### Consigne A
Traduisez en anglais la phrase « Les efforts pourtant n'ont pas manqué. », tirée du passage sur la saison du Vaudeville.
### Consigne B
Transcrivez fidèlement le passage sur la saison du Vaudeville depuis « La première nouveauté » jusqu'à « Cellier, etc., etc. ».

### Passage fourni
/---

Les trois premiers mois de cette année, au Vaudeville, appartiennent tout entiers à la comédie de Nos Intimes, dont nous avons, l'année dernière, dit, expliqué et jugé le grand succès. Tandis que M. V. Sardou passait à d'autres scènes où nous avons vu sa fortune faillir et se relever tour à tour, le Vaudeville, forcé enfin de renouveler son affiche, n'a pu retrouver, du reste de l'année, aucune de ces pièces qui, bonnes ou mauvaises selon la critique, plaisent à la foule et en attirent le flot toujours grossissant vers un théâtre. Les efforts pourtant n'ont pas manqué. Une demi-douzaine de pièces d'une certaine étendue, mêlées d'un plus grand nombre de comédies, vaudevilles ou même opérettes en un acte, ont sollicité la curiosité et l'attention du public par un déploiement d'attraits dont la variété même accuse l'impuissance. Nous pouvons être bref sur toutes ces tentatives, dont une seule mérite de nous arrêter, soit par son éclat pendant quelques jours, soit par les questions littéraires qu'elle a soulevées.

La première nouveauté dont il nous faut dire quelques mots est un tout petit acte qui fait plus de bruit qu'il n'est gros et que directeurs et auteurs ne devaient s'y attendre: c'est le Cotillon, simple à-propos mêlé de couplets, par MM. Clairville et A. Choler (30 mars)'. Ce bruit, du reste, est aussi étranger que possible à la littérature. Ces dames, dit-on, ne voulaient pas danser; quelques mes

1. Acteurs principaux : Grandbougeoir, Saint-Germain; Adries, Nertann; Cristoval, Chaumont. - Mme Cristoval. Mmes Lambquin, Evelina, Pierson; Mme Plumassin, Mauroy; Era, Cellier, etc., etc.

\---

### Lignes enregistrées

/---

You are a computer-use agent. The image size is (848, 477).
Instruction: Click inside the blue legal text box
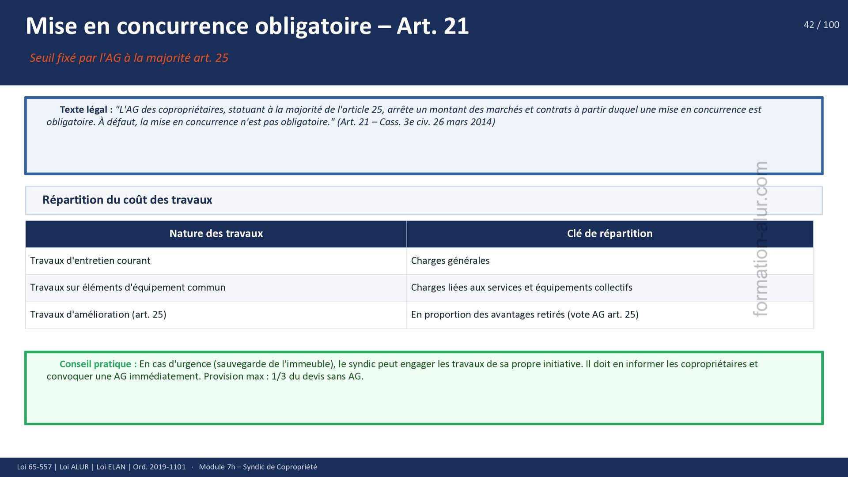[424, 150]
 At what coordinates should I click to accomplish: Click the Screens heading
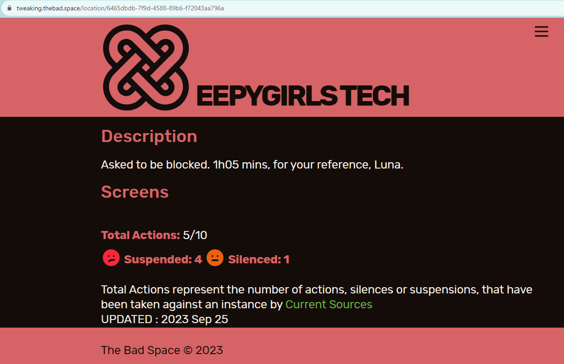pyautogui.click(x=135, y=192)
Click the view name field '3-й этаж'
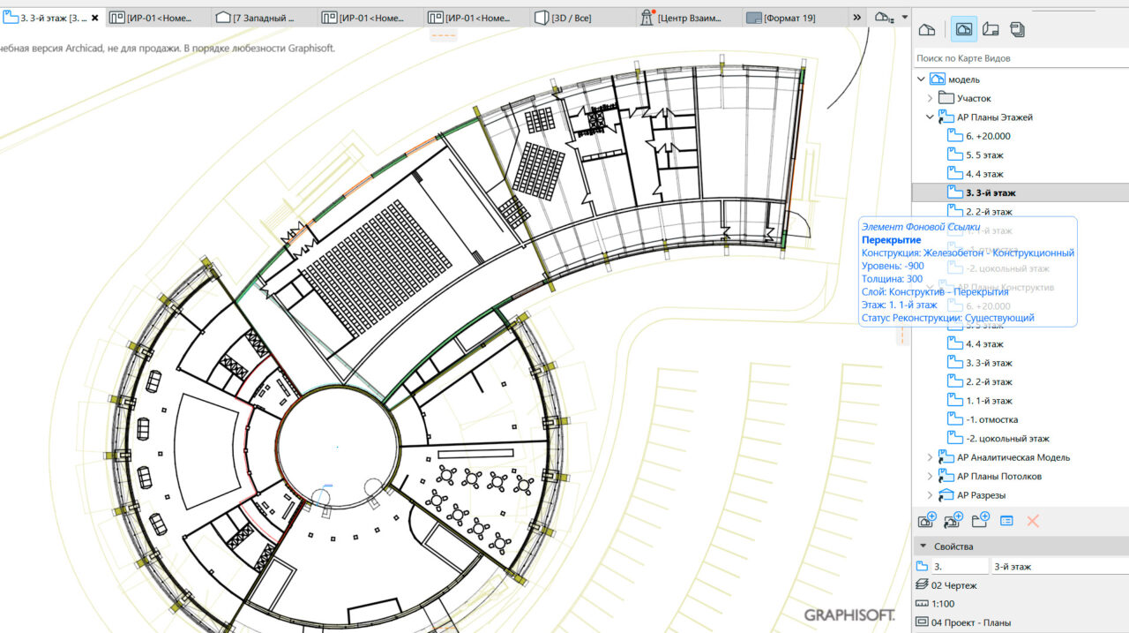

\---

### Réponse complète A
Yet there was no lack of effort.

### Réponse complète B
La première nouveauté dont il nous faut dire quelques mots est un tout petit acte qui fait plus de bruit qu'il n'est gros et que directeurs et auteurs ne devaient s'y attendre: c'est le Cotillon, simple à-propos mêlé de couplets, par MM. Clairville et A. Choler (30 mars)'. Ce bruit, du reste, est aussi étranger que possible à la littérature. Ces dames, dit-on, ne voulaient pas danser; quelques mes

1. Acteurs principaux : Grandbougeoir, Saint-Germain; Adries, Nertann; Cristoval, Chaumont. - Mme Cristoval. Mmes Lambquin, Evelina, Pierson; Mme Plumassin, Mauroy; Era, Cellier, etc., etc.